─── DATA SHOWN ───

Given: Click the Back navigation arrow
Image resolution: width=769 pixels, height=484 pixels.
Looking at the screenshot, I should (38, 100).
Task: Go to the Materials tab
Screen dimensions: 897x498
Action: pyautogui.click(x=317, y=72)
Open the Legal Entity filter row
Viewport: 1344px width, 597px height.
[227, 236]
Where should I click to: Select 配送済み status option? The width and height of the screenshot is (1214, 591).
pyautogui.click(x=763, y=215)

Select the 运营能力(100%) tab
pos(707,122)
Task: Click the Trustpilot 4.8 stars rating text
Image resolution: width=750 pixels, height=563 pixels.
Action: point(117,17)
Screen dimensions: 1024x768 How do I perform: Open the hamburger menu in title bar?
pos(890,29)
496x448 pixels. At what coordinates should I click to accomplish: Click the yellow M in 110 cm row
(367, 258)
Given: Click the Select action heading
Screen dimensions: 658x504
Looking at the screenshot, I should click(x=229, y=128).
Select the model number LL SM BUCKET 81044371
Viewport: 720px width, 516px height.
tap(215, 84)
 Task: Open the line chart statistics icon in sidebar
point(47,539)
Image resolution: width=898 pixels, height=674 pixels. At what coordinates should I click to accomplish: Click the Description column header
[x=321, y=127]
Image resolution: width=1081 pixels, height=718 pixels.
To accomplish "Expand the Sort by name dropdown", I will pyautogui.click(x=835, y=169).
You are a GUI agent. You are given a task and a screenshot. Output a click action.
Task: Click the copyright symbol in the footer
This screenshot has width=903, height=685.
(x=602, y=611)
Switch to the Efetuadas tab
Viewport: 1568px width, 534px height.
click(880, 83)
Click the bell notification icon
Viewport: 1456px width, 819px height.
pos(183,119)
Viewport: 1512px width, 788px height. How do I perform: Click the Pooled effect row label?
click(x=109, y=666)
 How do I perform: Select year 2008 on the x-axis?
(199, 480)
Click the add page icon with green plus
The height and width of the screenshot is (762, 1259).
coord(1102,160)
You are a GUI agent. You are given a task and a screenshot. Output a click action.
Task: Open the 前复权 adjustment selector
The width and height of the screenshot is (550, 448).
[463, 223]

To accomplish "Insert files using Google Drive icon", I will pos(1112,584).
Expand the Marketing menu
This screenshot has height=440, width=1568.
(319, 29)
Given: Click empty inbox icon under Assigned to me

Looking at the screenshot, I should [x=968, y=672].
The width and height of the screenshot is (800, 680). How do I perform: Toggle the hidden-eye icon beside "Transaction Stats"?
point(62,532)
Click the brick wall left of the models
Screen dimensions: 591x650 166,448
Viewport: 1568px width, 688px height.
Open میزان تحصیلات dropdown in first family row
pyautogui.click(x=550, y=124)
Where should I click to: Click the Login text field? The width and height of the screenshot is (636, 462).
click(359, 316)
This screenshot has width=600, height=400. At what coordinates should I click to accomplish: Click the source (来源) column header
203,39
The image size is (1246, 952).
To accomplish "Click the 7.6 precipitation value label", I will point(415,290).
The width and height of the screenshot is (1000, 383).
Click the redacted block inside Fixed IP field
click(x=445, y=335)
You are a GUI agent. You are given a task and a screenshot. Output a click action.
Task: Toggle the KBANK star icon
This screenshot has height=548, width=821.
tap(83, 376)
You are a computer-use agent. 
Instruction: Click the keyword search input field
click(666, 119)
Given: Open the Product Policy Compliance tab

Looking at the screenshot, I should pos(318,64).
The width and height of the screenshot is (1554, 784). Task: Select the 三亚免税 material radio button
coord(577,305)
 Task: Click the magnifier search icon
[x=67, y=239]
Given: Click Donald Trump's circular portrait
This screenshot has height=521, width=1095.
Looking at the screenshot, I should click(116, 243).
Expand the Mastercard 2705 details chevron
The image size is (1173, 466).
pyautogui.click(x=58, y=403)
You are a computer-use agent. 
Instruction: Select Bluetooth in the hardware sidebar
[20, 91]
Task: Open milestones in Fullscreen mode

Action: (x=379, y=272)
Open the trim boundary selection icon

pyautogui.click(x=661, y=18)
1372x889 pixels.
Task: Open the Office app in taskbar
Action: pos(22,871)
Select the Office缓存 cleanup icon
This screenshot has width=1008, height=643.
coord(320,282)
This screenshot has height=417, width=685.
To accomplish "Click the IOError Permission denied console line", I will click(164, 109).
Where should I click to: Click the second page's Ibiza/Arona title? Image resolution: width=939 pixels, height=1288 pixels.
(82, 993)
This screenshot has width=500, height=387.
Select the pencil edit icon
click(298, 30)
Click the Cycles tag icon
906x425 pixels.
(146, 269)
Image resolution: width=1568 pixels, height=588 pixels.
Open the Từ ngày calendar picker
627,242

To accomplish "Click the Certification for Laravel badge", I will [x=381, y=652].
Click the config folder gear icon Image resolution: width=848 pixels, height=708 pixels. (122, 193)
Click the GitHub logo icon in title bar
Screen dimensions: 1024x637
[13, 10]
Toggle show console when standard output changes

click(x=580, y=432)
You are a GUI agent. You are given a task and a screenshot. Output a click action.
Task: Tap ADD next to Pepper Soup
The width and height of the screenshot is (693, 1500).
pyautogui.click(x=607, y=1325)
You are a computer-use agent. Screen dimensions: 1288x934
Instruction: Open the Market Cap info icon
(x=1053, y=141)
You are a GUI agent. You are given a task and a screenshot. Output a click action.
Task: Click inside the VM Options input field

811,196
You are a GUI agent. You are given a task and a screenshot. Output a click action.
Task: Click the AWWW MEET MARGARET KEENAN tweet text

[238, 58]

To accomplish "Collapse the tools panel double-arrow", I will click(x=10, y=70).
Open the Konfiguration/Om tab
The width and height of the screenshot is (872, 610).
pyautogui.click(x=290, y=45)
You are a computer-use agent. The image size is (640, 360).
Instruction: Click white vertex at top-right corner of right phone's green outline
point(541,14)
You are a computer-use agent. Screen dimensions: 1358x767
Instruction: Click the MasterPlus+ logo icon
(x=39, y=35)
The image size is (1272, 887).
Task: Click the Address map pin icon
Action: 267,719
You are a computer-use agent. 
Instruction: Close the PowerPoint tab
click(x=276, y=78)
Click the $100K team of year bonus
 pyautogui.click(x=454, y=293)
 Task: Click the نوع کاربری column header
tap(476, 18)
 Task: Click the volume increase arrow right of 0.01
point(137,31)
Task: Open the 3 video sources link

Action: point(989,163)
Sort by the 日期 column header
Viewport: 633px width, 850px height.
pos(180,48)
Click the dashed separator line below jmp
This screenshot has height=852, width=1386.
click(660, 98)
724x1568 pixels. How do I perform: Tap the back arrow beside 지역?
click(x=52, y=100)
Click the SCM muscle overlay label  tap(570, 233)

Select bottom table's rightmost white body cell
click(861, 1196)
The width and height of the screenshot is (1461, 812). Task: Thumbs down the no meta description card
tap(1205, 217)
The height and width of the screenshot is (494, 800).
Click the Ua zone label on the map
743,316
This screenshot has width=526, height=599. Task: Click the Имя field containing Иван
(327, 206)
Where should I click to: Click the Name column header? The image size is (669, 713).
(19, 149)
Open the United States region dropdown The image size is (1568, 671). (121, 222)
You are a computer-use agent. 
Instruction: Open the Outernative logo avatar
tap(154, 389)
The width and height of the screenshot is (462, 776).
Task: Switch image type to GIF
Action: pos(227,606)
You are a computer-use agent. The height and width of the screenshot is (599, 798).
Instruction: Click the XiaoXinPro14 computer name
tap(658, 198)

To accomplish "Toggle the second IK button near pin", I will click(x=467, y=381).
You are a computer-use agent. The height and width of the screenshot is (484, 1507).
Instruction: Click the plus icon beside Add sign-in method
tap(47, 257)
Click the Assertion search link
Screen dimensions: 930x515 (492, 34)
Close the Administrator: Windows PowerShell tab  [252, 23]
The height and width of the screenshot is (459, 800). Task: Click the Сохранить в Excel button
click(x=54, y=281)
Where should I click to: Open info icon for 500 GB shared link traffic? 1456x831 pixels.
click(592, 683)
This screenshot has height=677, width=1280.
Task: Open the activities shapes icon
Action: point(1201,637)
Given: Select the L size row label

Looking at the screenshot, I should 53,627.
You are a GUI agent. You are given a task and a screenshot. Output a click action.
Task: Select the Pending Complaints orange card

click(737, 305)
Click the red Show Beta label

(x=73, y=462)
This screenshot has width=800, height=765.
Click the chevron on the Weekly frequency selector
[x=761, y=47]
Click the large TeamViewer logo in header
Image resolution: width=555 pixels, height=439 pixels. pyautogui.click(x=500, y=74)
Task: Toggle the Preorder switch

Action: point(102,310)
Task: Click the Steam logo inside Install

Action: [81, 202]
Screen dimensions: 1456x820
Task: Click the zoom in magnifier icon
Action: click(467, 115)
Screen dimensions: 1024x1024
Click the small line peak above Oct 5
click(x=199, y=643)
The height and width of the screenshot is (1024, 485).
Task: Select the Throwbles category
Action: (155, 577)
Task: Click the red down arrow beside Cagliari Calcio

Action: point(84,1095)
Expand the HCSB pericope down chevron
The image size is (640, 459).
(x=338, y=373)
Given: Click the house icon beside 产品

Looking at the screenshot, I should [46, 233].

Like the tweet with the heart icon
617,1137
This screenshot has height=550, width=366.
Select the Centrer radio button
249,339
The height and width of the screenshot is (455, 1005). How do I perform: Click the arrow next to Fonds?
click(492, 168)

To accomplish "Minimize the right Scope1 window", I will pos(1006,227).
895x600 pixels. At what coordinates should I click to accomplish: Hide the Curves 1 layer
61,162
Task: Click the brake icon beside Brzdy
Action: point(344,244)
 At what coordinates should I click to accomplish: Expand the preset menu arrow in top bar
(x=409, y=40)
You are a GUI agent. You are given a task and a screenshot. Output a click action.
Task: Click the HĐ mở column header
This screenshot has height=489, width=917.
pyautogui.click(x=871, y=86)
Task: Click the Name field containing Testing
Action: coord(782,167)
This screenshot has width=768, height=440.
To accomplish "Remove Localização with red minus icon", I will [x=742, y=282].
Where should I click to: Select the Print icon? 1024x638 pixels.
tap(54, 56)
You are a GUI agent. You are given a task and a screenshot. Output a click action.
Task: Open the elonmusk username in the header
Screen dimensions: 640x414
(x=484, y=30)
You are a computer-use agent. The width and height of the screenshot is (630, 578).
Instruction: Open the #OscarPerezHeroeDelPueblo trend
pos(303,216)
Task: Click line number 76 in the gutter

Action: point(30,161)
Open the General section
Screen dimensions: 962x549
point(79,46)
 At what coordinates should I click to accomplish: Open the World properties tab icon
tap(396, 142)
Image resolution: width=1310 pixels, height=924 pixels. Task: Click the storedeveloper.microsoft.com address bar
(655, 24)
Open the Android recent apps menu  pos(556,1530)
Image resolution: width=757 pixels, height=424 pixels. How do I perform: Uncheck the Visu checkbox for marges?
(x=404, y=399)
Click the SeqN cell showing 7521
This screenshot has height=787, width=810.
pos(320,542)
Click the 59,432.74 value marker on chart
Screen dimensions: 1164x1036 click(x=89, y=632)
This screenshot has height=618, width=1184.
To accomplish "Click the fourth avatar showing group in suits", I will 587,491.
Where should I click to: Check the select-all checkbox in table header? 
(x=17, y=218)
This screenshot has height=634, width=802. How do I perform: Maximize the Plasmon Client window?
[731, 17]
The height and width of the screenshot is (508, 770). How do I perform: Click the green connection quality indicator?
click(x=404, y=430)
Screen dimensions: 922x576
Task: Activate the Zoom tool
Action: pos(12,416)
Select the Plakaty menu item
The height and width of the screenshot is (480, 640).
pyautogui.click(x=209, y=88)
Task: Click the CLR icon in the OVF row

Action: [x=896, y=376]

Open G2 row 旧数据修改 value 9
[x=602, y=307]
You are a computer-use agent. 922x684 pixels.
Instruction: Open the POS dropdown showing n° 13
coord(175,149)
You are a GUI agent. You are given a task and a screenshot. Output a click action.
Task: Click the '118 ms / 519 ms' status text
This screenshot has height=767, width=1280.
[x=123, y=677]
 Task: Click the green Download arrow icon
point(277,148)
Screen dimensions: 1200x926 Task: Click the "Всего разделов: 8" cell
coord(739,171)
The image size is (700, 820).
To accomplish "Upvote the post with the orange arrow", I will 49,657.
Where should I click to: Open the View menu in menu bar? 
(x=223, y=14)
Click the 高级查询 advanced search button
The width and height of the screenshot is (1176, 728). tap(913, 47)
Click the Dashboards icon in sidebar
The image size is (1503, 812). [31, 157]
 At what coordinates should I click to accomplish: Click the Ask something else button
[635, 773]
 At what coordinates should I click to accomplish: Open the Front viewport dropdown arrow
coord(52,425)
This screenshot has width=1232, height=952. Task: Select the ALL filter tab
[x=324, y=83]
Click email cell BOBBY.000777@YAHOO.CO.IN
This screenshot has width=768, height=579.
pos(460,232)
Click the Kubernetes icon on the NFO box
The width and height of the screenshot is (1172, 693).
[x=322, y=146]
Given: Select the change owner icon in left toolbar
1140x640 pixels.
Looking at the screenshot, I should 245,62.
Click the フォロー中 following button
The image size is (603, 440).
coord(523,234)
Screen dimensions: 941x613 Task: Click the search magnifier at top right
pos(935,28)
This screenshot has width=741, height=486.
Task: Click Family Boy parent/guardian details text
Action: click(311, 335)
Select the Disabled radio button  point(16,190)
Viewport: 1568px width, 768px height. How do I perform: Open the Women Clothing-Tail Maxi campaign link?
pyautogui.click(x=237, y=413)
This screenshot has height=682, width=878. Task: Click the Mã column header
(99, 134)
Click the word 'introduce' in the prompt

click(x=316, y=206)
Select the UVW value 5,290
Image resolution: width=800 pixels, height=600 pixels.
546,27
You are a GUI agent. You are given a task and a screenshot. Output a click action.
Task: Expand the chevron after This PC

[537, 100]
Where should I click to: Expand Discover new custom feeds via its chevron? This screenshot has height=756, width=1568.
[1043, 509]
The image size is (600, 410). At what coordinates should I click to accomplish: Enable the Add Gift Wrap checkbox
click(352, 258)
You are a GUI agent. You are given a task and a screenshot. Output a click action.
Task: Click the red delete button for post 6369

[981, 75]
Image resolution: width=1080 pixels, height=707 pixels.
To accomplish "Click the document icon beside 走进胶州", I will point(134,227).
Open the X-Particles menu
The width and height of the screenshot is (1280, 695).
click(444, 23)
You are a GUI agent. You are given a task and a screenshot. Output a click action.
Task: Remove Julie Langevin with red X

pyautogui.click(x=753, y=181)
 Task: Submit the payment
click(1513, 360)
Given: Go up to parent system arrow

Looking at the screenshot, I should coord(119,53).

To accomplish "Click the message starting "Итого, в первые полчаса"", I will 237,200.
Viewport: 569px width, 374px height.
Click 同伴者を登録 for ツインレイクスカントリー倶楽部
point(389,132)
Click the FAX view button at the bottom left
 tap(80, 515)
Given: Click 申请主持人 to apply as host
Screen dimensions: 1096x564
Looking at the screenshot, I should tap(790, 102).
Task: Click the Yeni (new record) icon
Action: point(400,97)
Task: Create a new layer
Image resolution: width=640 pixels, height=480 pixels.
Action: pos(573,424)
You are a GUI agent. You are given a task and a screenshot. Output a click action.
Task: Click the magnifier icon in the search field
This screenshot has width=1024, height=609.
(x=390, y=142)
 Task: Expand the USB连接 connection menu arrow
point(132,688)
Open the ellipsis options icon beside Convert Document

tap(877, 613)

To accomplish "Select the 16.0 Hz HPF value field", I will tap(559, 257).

───

■ YOUR INSTRUCTIONS: Using the listing, count the lines where the word "Sort" appears and reply with only that number.

■ ANSWER TO THE EXERCISE: 2